Improving US nuclear security requires moving beyond rote security doctrine. Training for dynamic tactics and performance-based evaluations naturally incorporates the benefits of new technologies and the higher quality of an all-volunteer security force. Compliance-based assessment focuses on sets of rules and engenders a backwards view of individual actions during response, raising the question “what was I told to do?” In contrast, performance-based evaluation encourages predictive thinking centered on defeating the enemy with the resulting effect as the key grading consideration. It raises the question “how do I successfully defend?” The quality of response personnel is a major factor in which approach is feasible since high order thinking and judgement under fire may not be a reasonable expectation for the troops available. In the past, the U.S. was forced to employ a conscript army, or draft, and at that time the compliance-based approach was most appropriate. Increasing performance-based evaluation and emphasizing effects is one way to address the glacial speed of nuclear doctrine and equipment upgrades.

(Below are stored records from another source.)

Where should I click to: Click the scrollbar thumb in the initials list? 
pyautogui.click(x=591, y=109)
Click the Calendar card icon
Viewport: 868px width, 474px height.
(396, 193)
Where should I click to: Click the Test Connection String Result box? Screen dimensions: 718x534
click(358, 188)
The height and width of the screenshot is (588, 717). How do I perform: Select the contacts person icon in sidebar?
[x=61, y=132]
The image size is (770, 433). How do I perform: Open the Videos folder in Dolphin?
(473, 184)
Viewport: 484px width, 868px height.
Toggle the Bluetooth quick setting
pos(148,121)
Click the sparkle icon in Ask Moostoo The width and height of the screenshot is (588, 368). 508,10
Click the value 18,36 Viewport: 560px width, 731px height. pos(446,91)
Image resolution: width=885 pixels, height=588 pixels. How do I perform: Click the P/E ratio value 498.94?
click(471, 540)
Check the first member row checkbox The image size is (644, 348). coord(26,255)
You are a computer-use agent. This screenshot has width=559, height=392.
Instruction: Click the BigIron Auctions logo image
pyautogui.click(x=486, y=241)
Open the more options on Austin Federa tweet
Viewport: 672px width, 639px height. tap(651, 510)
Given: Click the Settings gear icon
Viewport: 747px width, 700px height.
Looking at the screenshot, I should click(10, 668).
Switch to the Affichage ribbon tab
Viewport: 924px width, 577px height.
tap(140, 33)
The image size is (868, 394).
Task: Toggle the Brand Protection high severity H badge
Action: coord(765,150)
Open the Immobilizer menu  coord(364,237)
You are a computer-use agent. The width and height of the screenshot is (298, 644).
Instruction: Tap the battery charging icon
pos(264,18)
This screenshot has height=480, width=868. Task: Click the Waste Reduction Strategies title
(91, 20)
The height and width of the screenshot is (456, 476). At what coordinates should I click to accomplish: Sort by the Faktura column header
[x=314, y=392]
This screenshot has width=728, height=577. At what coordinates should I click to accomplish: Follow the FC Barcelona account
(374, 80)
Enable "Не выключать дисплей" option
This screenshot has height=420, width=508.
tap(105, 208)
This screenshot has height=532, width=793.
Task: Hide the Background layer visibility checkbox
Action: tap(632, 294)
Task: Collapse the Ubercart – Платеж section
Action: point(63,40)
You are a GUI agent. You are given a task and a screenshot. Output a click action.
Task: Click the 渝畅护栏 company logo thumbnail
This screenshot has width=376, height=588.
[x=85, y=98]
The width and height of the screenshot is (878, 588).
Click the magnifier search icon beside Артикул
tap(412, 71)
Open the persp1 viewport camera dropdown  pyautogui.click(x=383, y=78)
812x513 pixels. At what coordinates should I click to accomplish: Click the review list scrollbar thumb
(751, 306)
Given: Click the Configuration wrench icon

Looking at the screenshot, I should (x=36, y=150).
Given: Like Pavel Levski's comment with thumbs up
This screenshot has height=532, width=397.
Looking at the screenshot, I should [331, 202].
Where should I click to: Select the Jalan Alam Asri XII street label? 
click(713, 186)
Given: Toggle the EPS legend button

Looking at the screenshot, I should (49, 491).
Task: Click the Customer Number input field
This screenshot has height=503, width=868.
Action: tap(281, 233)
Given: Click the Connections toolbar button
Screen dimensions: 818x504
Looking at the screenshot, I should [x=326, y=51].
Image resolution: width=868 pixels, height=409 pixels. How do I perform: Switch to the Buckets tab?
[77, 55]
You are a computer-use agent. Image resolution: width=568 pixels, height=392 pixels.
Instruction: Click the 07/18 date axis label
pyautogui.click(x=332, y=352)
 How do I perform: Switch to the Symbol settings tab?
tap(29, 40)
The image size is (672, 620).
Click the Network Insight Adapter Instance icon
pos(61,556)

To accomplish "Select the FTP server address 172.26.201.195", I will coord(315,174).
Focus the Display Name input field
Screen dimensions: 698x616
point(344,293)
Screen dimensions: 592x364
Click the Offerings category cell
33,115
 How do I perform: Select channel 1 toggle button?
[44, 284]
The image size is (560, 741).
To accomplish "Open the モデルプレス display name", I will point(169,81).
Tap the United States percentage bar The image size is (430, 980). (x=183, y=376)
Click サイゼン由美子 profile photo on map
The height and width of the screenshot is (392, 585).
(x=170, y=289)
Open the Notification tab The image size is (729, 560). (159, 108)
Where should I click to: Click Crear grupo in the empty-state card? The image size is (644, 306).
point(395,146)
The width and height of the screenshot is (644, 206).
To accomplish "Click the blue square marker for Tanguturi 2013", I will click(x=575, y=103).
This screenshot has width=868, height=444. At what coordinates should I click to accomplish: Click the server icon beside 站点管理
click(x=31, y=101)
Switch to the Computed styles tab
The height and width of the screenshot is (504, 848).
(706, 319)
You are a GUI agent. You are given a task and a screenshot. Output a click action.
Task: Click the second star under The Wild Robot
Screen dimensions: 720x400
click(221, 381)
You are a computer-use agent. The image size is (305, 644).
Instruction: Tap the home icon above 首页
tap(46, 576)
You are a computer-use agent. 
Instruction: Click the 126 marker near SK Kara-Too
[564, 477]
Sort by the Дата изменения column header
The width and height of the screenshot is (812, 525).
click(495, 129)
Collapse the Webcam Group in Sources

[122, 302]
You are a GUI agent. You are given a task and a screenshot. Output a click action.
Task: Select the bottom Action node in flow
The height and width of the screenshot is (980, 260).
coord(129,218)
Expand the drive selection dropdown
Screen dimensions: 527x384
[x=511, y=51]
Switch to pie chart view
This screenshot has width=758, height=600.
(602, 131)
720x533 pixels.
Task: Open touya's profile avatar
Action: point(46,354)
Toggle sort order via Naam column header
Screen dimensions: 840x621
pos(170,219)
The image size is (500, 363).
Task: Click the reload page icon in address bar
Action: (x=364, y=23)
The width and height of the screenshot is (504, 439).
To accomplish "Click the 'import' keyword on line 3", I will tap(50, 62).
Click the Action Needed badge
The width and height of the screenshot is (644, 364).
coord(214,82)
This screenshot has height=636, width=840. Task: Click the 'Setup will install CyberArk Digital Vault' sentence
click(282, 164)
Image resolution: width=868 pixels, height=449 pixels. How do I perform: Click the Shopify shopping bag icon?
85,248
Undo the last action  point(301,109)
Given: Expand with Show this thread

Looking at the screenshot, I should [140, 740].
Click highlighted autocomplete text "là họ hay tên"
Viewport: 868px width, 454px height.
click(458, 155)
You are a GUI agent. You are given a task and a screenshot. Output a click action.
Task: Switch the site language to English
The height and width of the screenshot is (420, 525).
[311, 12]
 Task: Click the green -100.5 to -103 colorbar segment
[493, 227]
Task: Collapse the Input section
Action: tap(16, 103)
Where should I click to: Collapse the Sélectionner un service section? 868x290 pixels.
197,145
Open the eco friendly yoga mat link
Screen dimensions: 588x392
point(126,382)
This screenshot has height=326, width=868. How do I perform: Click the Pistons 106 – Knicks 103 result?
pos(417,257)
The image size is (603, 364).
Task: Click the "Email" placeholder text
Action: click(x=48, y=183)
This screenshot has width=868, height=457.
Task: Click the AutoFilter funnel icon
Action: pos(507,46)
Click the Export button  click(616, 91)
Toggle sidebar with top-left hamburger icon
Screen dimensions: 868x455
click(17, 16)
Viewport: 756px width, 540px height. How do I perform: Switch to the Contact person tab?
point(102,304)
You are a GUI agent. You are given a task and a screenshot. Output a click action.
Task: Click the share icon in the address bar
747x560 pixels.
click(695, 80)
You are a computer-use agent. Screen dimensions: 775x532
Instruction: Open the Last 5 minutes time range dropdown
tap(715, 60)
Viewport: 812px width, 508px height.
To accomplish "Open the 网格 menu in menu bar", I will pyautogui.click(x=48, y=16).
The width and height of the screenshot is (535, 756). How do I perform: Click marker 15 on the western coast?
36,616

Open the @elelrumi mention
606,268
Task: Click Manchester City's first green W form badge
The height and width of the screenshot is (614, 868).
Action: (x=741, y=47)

Performance-based evaluation, then, is the best means for judging security effectiveness. Taking a performance-based approach to assessment processes and device certification would help to keep pace with emerging lethal and supporting civilian technologies. Burdensome nuclear certification rules slow the adoption of new non-nuclear weapon-related equipment such as detection sensors, munitions, or communications systems, while centralized control of security personnel equipment has similarly deleterious effects. Recent advances in commercial imaging, processing, and automated target identification and tracking offer the adversary major improvements in surveillance capability.Footnote 52 Change detection algorithms can help to cue security personnel and even dispatch them in their most effective response roles during facility-protection, convoy, or urban operations.Footnote 53 Building an evaluation system that grades security effects from technology or dynamic tactics is the most cost-efficient means to design for optimal security effects across all possible threats and their objectives.

5.2.5 Conclusion

The modified DEPO method that we discussed in this chapter offers simple yet robust optimization tools for iteratively designing a maximally effective security system. We showed, through application of our modified DEPO method to the U.S. nuclear security enterprise, several options for improving security in both static and mobile ICBM security scenarios.

This chapter also demonstrated the importance of properly characterizing the assets being protected at the tactical and strategic level, and of guarding both the warheads and the reputation of the security system. These assets must be protected within resource restraints and constraints, while balancing acceptable levels of risk outlined in a variety of regulatory sources. We also showed that viewing the threat as a raiding party helps the defender to identify key capabilities and dissect nested mission objectives. And we explained why designing security for effect is preferable to design for compliance. While the effectiveness of U.S. nuclear weapon security is currently without question, our modified DEPO methodology thus offers several opportunities for gaining cost efficiencies and improving security effects.